W efekcie takiego „realizmu” powstanie mało prestiżowy obiekt garażowy, z dwu może trzy osobową załogą, fatalnie wyposażony, z biurem w domu lub … składziku na szczotki. To obiekt pozbawiony tego minimalnego luksusu, tak cenionego przez każdego odwiedzającego go klienta. Obiekt skazany na konkurencję cenową i pozyskiwanie zleceń za pomocą kosztownych układów, kolejnych wysokich rabatów i ustępstw w zakresie naprawy. Obiekt, w którym jego właściciel jest mechanikiem, lakiernikiem, zaopatrzeniem i szefem. To też obiekt, który zamożniejsi klienci mogący zapłacić dużo więcej za usługi ominą szerokim łukiem, choć mogliby być zadowoleni z jakości świadczonych usług i szybkich terminów realizacji. Niestety będą bali się to sprawdzić ! To taki obiekt , o którym nowocześnie wyposażone firmy mówią „garaż”, „komórka” lub „szopa”. Z biegiem lat staje się jasne, że to trafne określenie, dziś wskazujące czytelną i jasną przyszłość takiego „kompromisowego” warsztatu. Po latach okaże się, że nie ma środków na inwestycje z tanio wykonywanych napraw starszych samochodów, a wcześniejsze kompromisy w doborze wyposażenia wyłączają z użytkowania kolejne narzędzia i urządzenia. Po kilku latach tanio wybudowany i nie skończony często budynek, wymaga już napraw i remontów. Tak oto marzenie może przerodzić się w dryf na falach kolejnych kryzysów z nielicznymi momentami dobrej koniunktory, z których można pokryć własne, zaległe zobowiązania i rok po roku z trudem utrzymywać się na powierzchni.

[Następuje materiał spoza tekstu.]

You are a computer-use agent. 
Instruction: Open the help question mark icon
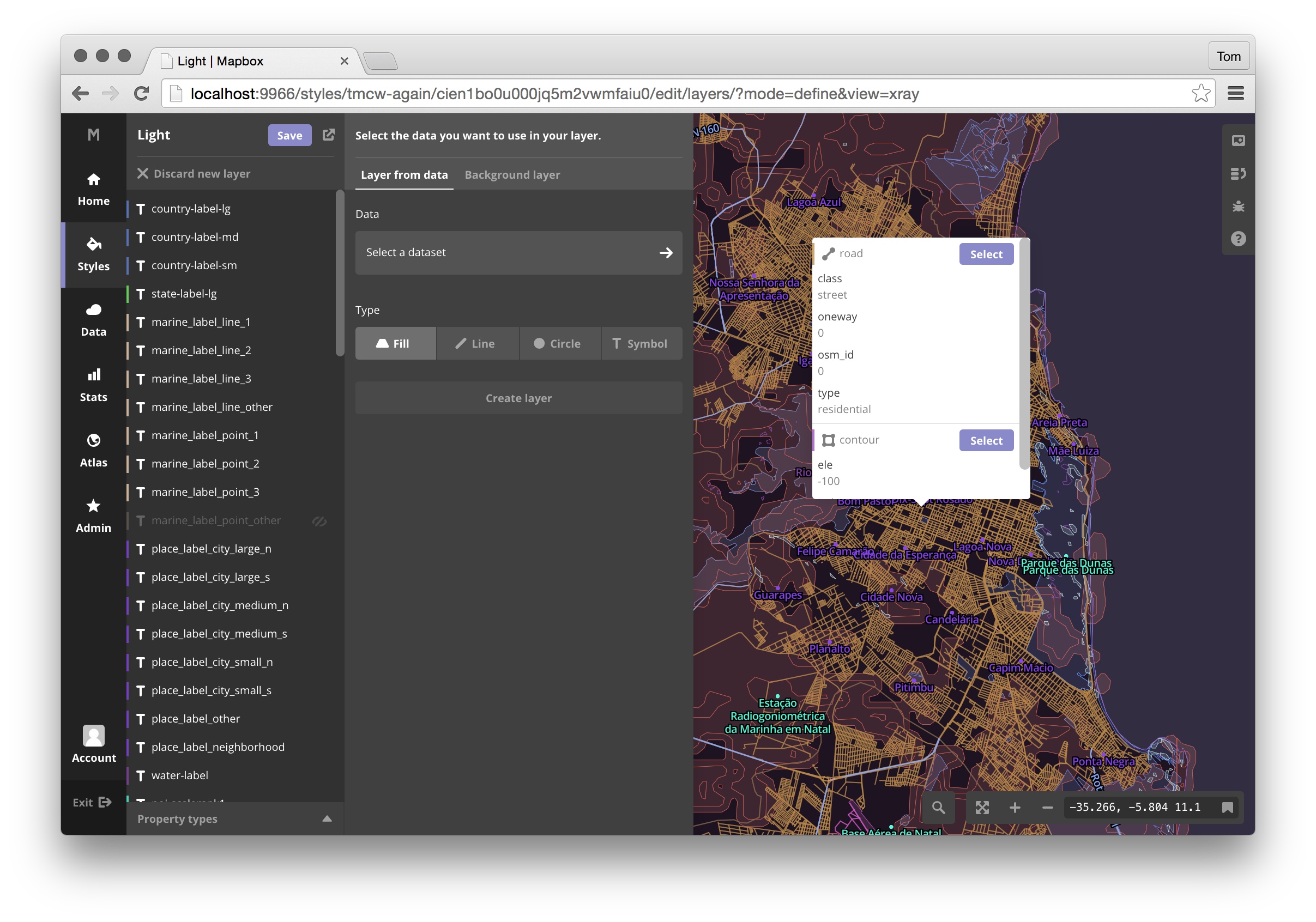pyautogui.click(x=1238, y=238)
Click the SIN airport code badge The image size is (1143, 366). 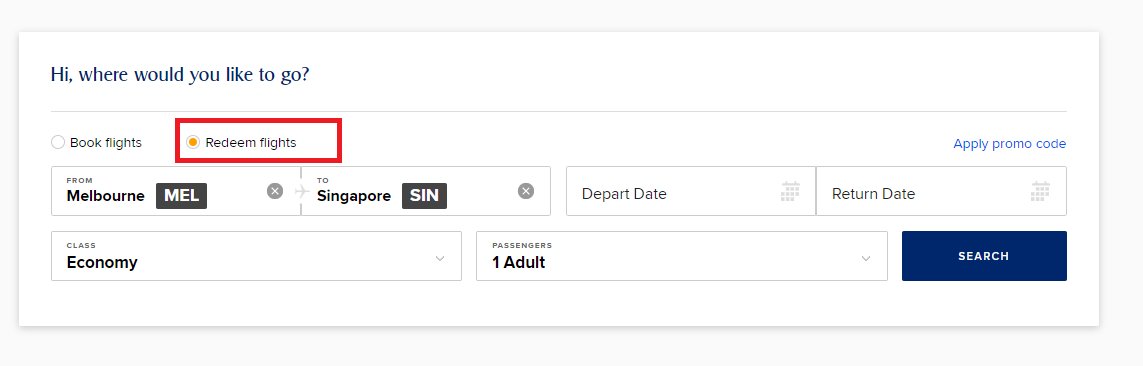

Czy na pewno tak miała wyglądać ta wymarzona własna firma, która tylko na chwilę skręciła w kierunku kompromisu wyposażenia, mniejszej powierzchni, i tanich rozwiązań technicznych ? Czy to możliwe żeby od pierwszej myśli o własnym warsztacie, wyobraźnia inwestora była taka płytka i ograniczona małymi kwotami ? Co spowodowało, że w praktyce budowa własnej firmy – takiej na całe życie – skończyła się na dużym garażu z pustaka i styropianu ?

Spróbujmy jednak wrócić do początku, do marzenia o własnym warsztacie. Takim w zasięgu finansowych możliwości . Spróbujmy dozbroić to marzenie już na początku w informację o wymaganych formalnościach, precyzyjnych kosztach budowy, wyposażenia i uruchomienia. Precyzyjnych nawet wtedy gdy fantazja rozpycha go o kolejne stanowiska lub powoduje zmianę profilu. Gdyby sięgnąć po gotowy schemat, taką „ściągę” z kosztami i formalnościami, to każdy mógłby błyskawicznie sprawdzić, ile kosztować będzie realizacje jego własnego marzenia. Gdyby istniało rozwiązanie techniczne, w którym cały obiekt i jego wyposażenia dostarczane byłyby jak kontener lub kabina lakiernicza do szybkiego sprawnego montażu, a formalności ograniczone zostały do minimu, to pojawią się także szybkie i proste sposoby finansowania. Gdyby taki program pozwalał na realizację dwu, albo dwunasto stanowiskowego warsztatu, to każde marzenie płynnie przeszłoby w rzeczywistość i to maksymalnie w 99 dni po tym jak zapadnie decyzja o jego realizacji.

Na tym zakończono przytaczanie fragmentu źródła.